Stored data
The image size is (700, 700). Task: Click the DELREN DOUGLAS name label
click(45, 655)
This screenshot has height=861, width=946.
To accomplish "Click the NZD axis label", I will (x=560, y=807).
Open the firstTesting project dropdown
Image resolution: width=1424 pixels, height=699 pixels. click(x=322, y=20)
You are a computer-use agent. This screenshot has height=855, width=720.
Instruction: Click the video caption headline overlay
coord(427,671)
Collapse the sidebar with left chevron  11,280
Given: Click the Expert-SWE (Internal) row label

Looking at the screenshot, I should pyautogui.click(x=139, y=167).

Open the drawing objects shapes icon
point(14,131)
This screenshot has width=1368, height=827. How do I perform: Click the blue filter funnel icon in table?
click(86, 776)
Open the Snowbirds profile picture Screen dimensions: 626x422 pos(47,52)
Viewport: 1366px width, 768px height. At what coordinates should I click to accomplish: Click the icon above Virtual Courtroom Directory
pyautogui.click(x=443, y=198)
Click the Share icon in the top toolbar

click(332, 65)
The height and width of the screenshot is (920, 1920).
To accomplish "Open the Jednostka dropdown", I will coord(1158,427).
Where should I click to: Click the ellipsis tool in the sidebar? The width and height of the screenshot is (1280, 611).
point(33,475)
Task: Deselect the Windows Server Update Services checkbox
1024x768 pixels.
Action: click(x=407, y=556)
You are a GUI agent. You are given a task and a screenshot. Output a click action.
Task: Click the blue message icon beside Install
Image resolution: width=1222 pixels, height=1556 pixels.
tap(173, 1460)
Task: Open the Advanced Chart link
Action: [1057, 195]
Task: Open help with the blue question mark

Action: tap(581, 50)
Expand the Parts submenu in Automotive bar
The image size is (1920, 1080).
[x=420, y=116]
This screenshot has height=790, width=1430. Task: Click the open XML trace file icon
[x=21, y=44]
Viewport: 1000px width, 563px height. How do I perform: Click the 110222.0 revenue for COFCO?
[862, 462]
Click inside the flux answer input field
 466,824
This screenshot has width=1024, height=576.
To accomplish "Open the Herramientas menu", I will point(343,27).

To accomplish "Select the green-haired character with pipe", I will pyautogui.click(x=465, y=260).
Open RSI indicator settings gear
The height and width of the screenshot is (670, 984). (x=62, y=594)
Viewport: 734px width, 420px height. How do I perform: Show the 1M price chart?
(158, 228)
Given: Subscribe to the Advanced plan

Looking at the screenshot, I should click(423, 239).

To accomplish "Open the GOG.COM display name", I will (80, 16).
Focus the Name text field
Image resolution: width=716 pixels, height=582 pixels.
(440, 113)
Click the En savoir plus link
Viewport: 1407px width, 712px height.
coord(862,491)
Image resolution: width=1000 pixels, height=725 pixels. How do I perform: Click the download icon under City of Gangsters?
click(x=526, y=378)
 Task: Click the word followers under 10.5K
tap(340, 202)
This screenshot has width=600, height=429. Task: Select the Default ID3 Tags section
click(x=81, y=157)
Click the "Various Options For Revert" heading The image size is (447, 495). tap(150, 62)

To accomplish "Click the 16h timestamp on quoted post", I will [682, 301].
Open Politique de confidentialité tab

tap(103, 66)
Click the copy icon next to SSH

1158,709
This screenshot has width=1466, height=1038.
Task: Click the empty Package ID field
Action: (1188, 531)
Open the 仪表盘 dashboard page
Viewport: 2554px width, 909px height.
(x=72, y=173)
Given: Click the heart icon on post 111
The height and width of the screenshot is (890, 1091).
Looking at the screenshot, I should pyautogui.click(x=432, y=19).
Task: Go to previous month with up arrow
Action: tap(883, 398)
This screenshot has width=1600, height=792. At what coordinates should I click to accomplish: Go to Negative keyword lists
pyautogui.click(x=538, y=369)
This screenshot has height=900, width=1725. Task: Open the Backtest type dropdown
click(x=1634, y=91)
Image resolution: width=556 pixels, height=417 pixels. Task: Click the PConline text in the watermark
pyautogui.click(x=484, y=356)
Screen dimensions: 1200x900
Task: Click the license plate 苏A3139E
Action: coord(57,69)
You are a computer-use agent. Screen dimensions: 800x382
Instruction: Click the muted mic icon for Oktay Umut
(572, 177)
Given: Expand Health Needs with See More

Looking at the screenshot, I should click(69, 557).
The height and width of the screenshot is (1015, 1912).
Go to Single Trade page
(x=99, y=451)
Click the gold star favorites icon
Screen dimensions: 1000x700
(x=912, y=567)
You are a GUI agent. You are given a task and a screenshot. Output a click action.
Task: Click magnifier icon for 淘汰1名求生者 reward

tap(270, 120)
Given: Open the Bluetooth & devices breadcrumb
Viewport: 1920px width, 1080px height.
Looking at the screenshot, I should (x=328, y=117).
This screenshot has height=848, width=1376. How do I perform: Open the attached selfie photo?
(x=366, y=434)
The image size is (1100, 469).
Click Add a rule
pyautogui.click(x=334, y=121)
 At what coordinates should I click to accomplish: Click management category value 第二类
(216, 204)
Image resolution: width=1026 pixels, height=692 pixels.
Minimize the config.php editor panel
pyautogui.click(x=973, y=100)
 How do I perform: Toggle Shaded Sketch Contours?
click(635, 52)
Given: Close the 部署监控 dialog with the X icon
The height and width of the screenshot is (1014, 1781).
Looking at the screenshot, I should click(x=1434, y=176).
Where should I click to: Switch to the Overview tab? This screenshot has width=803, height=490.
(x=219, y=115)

Task directions
Say, as a number only, how many lines of the data contain "agent".

Task output
4